Wrap Path2D in an object that "remembers" the individual vertices and provides them to the client. This worked for me when I needed an Area that remembered its component shapes: I wrapped it in a CompoundShape class that implemented the Shape interface and forwarded all the Shape methods to Area's implementation of them, while keeping track of each Shape that was added to the Area in an ArrayList. The problem with this is that if I keep track of the individual vertices in two arrays of floats, there is no way to expose them to the user without the possibility of the user changing the vertices - and since that would happen by direct array access, the internal Path2D wouldn't get notified of the changes.
Copy Polygon.java. The actual source code of Java's Polygon class is available on grepcode.com, and I could simply replace the vertex-related ints with floats throughout to get a Polygon2D. Unfortunately, when I tried this, the line import sun.awt.geom.Crossings; threw a compiler error saying "The type Crossings is not accessible due to restriction on required library C:\Program Files\Java\jre7\lib\rt.jar." According to this question that happens because Sun's license agreement prevents you from replacing core Java classes with your own, but Polygon doesn't try to do that - it simply creates an object of type sun.awt.geom.Crossings, no replacing or extending happens, and I made sure to put my copy of Polygon in a package not called "java".
What's the best way to proceed with this? I'd appreciate either suggestions for how make one of these options work or an idea for another option that doesn't have the problems these encounter.
I would also recommend Path2D. GeneralPath is a legacy class; don't use it.
Path2D does provide access to the vertex values, albeit it a roundabout fashion. You need to use a PathIterator:
PathIterator pi = path.getPathIterator(null);
float[] value = new float[6];
float x = 0, y = 0;
while (!pi.isDone()) {
int type = pi.currentSegment(values);
if (type == PathIterator.SEG_LINETO) {
x = values[0];
y = values[1];
}
else if (type == PathIterator.SEG_CLOSE) {
x = 0;
y = 0;
}
else {
// SEG_MOVETO, SEG_QUADTO, SEG_CUBICTO
}
pi.next();
}
When you're ready to get fancy, you can expand that else to support the quadratic and cubic curves.
I assume you don't need those at this time as you're talking about polygons.
Also, Path2D has some handy static methods for testing whether the path intersects a rectangle and whether the path contains a rectangle or point. Sadly, there are no methods for testing for a path intersecting or containing another path.
Perhaps have the internals of the polygon at a different scale?
Multiply by a large number and typecast to int when writing to it, divide by the same large number when reading?

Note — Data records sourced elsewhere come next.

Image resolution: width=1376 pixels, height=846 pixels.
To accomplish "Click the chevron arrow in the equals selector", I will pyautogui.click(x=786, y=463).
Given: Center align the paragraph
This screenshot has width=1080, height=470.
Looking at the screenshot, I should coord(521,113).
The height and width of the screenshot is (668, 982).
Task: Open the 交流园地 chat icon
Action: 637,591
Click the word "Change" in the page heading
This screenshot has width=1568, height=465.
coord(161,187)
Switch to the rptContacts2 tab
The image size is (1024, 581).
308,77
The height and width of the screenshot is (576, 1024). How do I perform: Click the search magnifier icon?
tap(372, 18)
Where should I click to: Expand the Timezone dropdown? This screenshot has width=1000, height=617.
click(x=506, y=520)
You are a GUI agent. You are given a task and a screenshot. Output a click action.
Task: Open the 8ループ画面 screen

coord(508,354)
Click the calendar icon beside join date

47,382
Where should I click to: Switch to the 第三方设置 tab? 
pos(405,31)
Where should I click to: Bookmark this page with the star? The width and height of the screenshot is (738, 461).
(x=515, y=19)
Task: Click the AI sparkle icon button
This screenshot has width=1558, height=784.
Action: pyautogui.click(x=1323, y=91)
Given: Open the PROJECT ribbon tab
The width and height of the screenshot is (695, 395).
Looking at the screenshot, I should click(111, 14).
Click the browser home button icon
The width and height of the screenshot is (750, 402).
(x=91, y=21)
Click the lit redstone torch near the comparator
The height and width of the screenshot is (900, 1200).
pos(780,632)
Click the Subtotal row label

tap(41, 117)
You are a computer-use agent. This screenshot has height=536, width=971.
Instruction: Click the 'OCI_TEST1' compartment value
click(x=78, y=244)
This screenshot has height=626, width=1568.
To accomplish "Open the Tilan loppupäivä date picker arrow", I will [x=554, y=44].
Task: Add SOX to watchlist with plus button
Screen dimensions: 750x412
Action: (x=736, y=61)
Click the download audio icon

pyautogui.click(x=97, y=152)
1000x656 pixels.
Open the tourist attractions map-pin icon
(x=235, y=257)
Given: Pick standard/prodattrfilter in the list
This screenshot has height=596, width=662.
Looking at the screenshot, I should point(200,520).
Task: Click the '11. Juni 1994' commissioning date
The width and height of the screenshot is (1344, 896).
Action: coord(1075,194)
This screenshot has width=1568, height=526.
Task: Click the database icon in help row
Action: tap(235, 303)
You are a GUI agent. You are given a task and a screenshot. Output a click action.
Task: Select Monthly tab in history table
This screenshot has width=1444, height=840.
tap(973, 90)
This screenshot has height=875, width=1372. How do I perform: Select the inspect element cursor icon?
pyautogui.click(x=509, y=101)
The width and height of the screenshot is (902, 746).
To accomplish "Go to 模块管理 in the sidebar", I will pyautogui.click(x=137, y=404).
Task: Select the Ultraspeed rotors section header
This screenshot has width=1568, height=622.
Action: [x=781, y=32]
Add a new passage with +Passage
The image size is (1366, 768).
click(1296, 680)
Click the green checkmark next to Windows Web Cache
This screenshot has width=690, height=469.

Can you use a 3rd party library? If so, might I suggest to use the Slick 2D Polygon class. What I would do is internally, use this class for your actual Polygon to check intersection with contains and then when you need to draw, just cast the float values to int and draw the Java2D Polygon.
I know this might not be the optimal solution, but it might work for what you're doing.